**WHAT THE TASK REQUIRES:**
For every line in the material below that holds "header", report the line.

=== SOURCE INFORMATION ===

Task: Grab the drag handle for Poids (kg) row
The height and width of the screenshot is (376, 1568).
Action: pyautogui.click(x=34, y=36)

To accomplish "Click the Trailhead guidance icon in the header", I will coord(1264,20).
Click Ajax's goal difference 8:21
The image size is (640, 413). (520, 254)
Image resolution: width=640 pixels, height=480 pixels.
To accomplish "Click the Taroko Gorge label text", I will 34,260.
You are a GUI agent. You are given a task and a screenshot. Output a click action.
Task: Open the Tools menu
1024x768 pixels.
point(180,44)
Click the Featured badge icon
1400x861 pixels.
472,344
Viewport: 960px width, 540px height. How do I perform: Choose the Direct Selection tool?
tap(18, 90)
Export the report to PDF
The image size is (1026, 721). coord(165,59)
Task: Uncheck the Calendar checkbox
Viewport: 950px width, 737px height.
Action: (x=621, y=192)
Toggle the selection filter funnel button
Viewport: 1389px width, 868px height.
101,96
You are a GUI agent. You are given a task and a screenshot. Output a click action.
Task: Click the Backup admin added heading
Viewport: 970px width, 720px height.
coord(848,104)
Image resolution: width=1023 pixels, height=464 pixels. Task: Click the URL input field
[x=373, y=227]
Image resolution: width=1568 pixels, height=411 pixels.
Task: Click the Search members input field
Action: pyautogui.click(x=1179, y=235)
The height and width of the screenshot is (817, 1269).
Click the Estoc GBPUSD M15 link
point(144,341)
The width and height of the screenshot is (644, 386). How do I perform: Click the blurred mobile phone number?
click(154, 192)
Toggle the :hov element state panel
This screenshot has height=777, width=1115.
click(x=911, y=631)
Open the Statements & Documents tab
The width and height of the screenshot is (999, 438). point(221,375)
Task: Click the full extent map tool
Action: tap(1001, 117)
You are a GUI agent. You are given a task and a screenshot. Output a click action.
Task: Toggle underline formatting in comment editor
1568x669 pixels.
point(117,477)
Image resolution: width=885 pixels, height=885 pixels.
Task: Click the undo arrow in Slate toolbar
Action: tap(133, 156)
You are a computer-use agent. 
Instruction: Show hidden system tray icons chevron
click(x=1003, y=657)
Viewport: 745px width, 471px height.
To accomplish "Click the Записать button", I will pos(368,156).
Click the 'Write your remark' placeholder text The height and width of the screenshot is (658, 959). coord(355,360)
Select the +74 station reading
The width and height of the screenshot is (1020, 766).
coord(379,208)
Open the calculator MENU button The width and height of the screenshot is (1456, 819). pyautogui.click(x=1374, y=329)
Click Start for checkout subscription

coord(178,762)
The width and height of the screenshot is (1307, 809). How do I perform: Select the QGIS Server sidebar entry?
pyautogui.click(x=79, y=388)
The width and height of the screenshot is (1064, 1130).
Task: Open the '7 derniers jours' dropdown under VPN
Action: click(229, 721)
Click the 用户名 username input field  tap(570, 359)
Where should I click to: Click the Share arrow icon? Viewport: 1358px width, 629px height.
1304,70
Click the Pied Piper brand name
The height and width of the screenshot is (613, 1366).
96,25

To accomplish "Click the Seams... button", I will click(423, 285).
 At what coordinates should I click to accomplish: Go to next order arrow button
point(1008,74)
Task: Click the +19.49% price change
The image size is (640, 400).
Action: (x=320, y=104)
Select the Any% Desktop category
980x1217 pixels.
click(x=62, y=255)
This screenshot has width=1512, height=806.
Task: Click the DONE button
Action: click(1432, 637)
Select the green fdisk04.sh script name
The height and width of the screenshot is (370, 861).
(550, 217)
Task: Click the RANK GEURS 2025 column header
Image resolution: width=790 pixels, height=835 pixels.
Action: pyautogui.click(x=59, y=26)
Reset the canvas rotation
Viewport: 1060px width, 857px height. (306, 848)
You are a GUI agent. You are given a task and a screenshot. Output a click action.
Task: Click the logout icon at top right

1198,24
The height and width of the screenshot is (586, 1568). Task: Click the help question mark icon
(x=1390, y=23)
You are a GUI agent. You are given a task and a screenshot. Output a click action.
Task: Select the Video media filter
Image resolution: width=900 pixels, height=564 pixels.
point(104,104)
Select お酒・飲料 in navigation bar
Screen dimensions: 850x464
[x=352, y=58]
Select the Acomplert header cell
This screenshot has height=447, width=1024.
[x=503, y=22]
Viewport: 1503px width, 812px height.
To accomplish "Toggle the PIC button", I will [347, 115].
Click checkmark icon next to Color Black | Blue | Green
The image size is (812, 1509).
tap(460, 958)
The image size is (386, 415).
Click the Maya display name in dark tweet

===

**EXERCISE RESULT:**
To accomplish "Click the Trailhead guidance icon in the header", I will coord(1264,20).
Task: Click the RANK GEURS 2025 column header
Select the Acomplert header cell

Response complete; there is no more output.